THE QUICK SUMMARY: A older woman and her daughter-in-law live in a dilapidated old house in the middle of massive fields of reeds, waiting for their son/husband to return home from war in medieval Japan. There’s an old hole there too, filled with the bones of soldier the women led to their deaths so they can sell the armor and weapons for food. When a neighbor returns home with the new their son/husband is dead, grief and lust ignite as the two women the fight over the man and their future survival. When a spooky samurai with an even spookier mask enters the picture, things turn mean and dirty as folklore supernatural horror mixes with desperation and jealousy for a fable ending you only get a film as weird as this.

onibaba poster

My first thought watching Onibaba was how tactile a film it is. Shindō continued making films until his 90s, and I can imagine how delighted he would have been had he the advances in sound design back when he was making this film. His camera really focuses on the reeds that serve as the primary location of the film, and of the flesh of his characters, whether it’s feet dragging through broken reeds as the women carry dead soldiers to throw into the pit, or the sweat that marks every inch of their bodies – bodies Shindō is only too happy to show as the film moves on.
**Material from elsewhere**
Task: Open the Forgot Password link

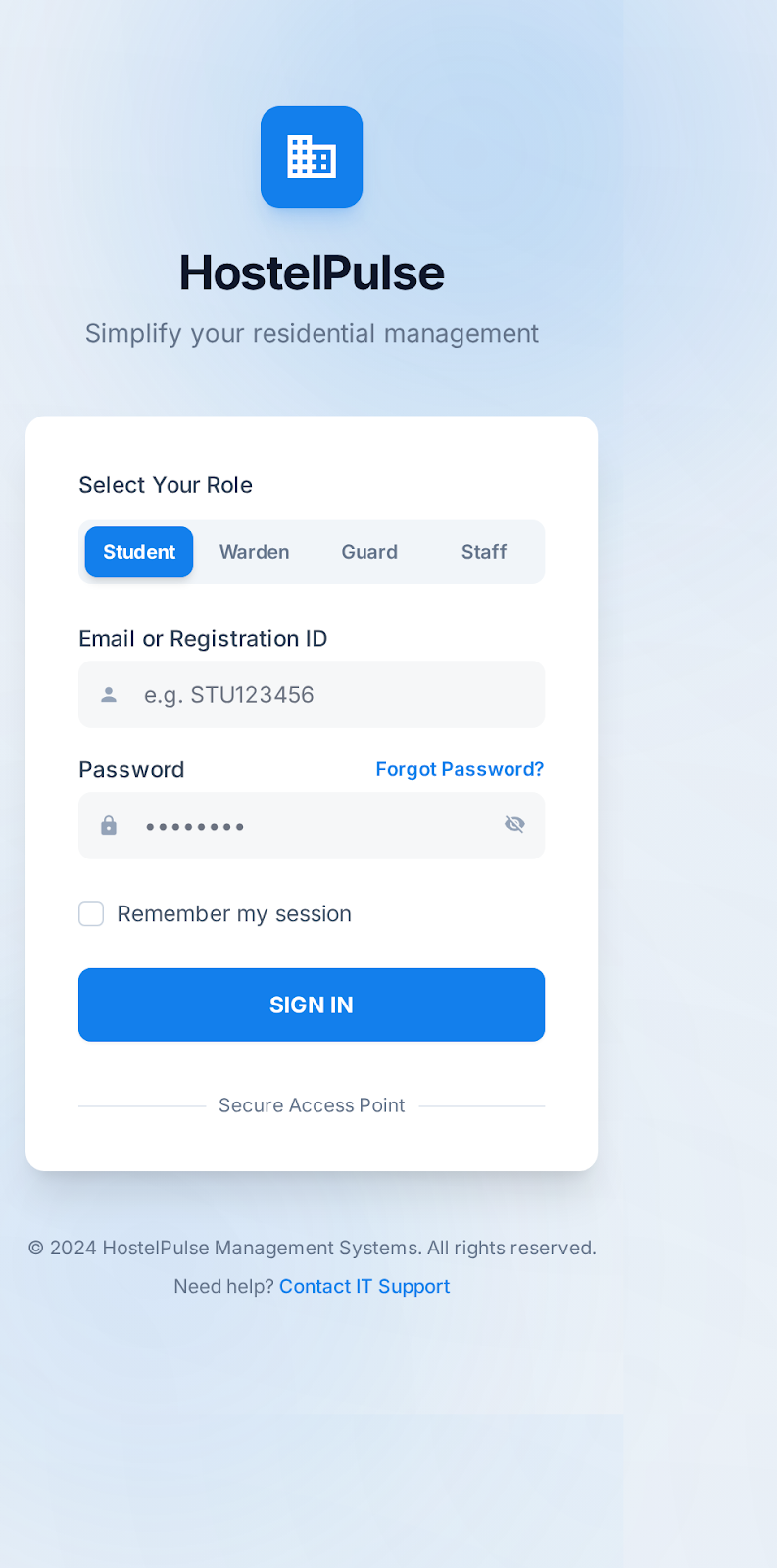Action: coord(460,769)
So yeah, it’s a sweaty, sexy movie; visceral and humid, accentuating the frustrations and passions of the older woman and daughter-in-law. Their never given names in the film -that only belongs to the men, whether it’s the salacious merchant Ushi or the filthy Hachi, returned from the war without the pair’s beloved Kishi and the source of the film’s turmoil.
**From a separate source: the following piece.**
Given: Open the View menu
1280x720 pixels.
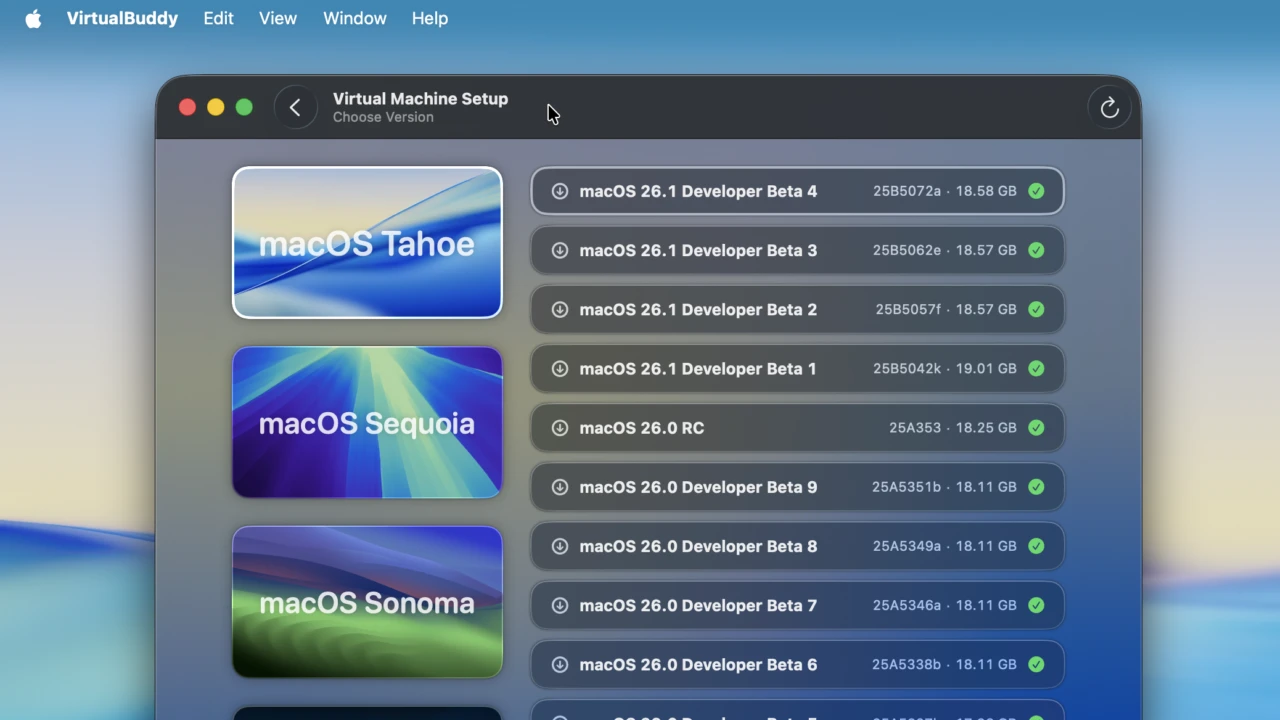Looking at the screenshot, I should [277, 19].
Is that intentional? I think so. A lot of the struggle displayed in Onibaba comes from both women’s pent up urges and desires, and whether they should be fulfilled, as well as how they’re perceived by the men in the film, which is merely sex toys, only there to fulfill the desires of men. It ties in nicely with the visual aesthetic and its lack of any remove from the action.

And for the majority of its runtime that’s all Onibaba is. It’s not until the last 15 or so minutes of the film that the horrific elements of the film come into play with the lost samurai and the mysterious mask he wears. Even then it’s used as a device for revenge, and it’s not until the very end of the film that the money’s paw of it all comes into play. So the film also brings into question what kind of film this actually is. Is it horror? Thriller? Exploitation?

Doesn’t matter. It’s all those things and whatever we bring to it as well. Just like any great film.